**Work required:**
Starting at the line that contains "Given: Click the Undo arrow icon" and ending after the line that contains "Looking at the screenshot, I should click(396, 112).", rewrite those lines with "Screen dimensions" changed to "Screen size" and nothing else altered. Leave the pictures out of your answer.

**Exercise data:**
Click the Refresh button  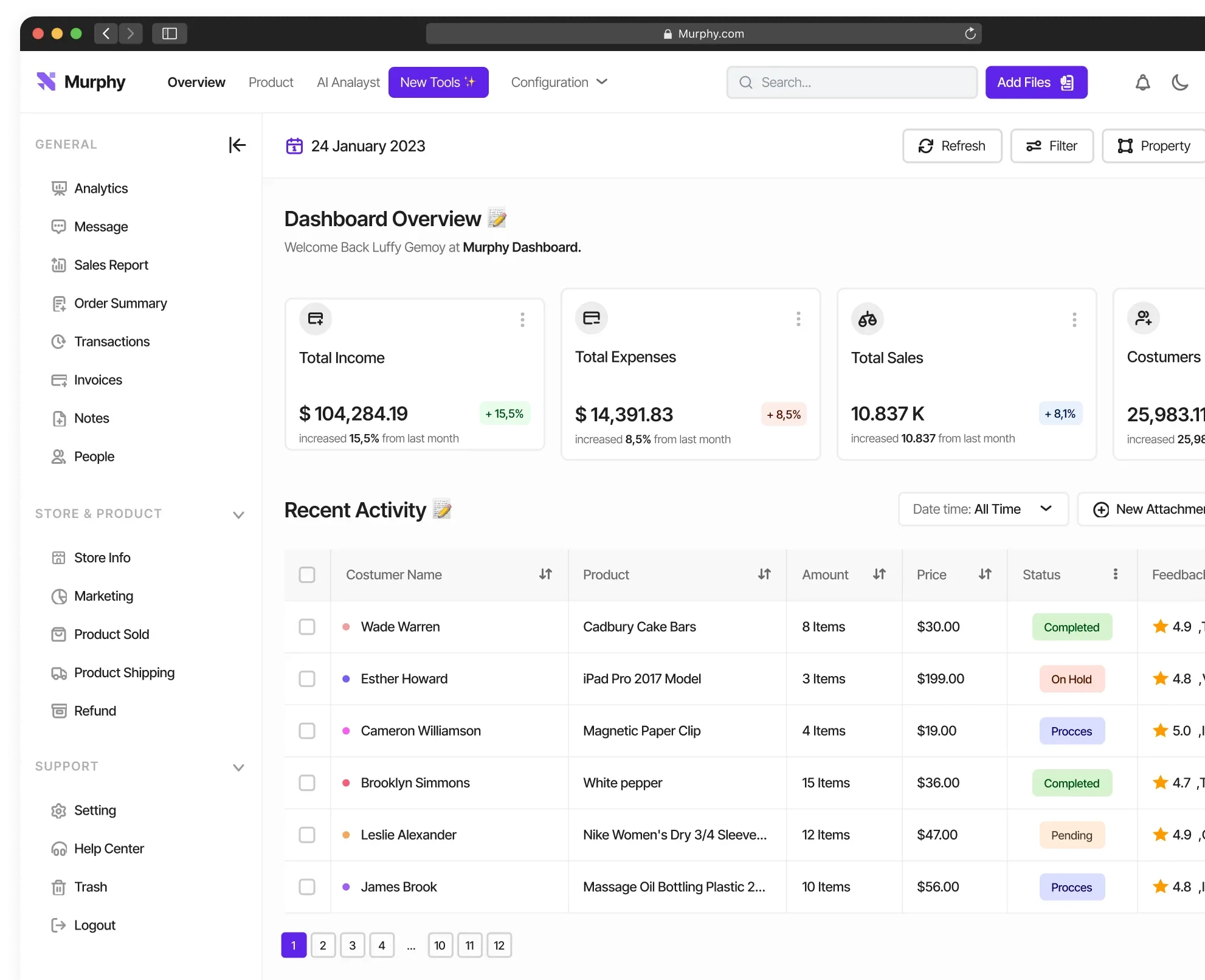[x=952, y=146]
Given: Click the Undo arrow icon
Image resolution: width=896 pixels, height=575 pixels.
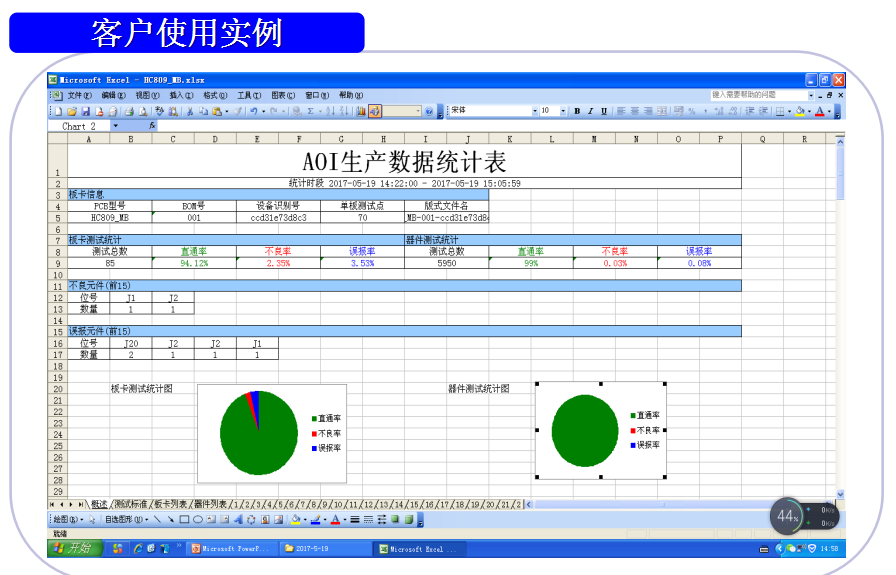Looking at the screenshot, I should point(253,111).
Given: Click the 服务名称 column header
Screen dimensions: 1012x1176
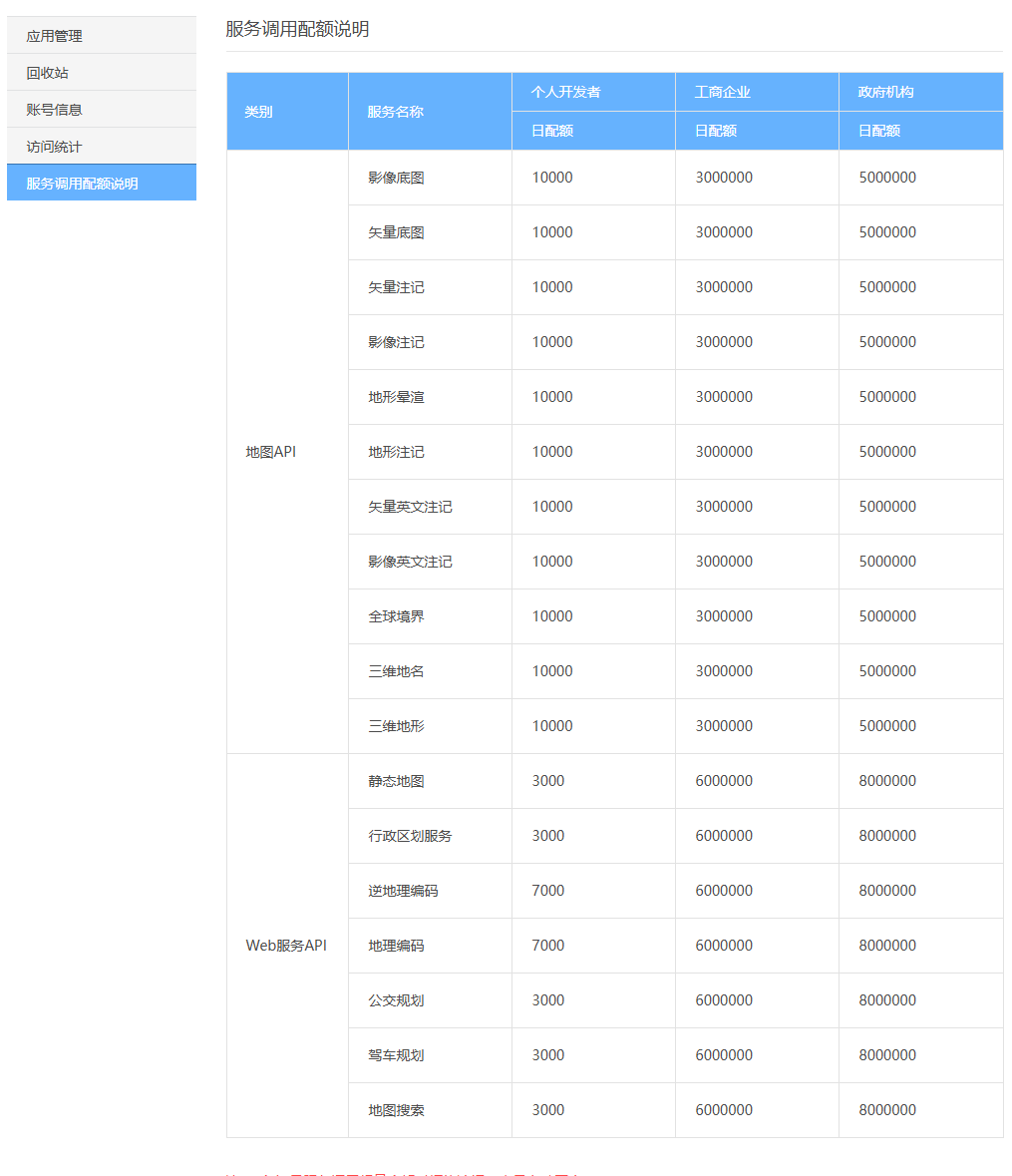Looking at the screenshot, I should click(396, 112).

...

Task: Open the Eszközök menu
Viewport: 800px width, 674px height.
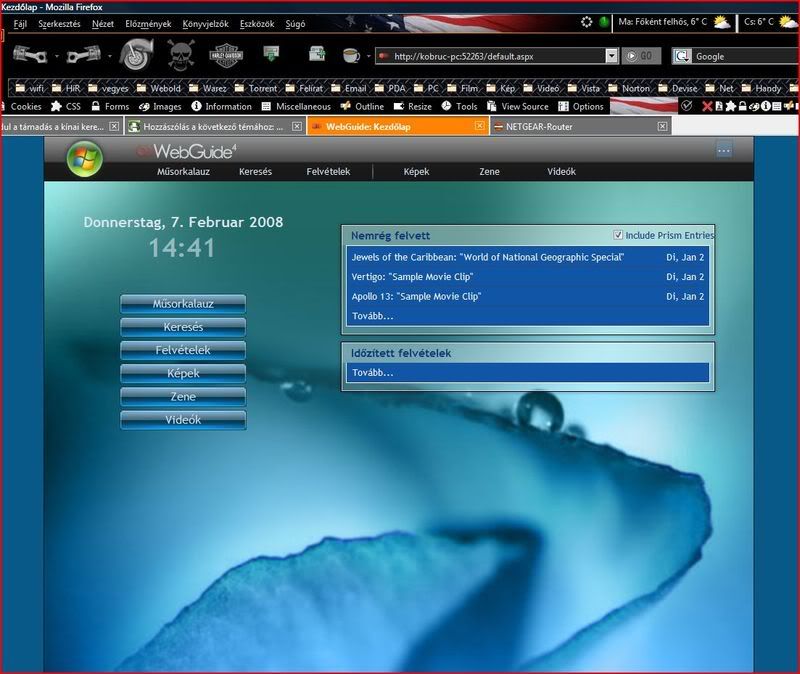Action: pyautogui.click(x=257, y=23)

--

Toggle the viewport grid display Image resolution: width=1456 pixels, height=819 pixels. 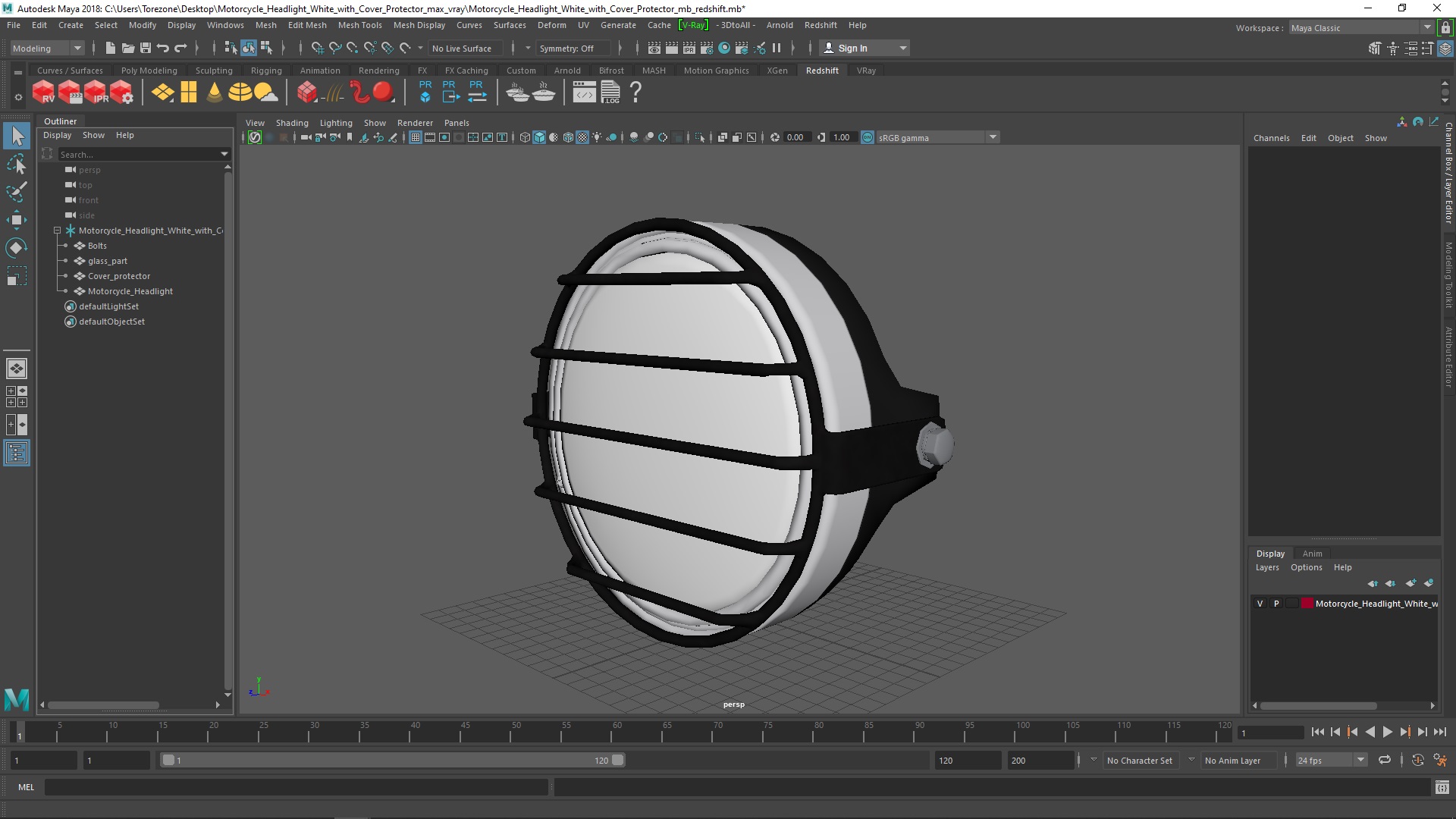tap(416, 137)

**Result of this task:**
Given: Click the Undo arrow icon
Image resolution: width=896 pixels, height=575 pixels.
Looking at the screenshot, I should point(253,111).
Given: Click the 服务名称 column header
Screen size: 1012x1176
Looking at the screenshot, I should click(396, 112).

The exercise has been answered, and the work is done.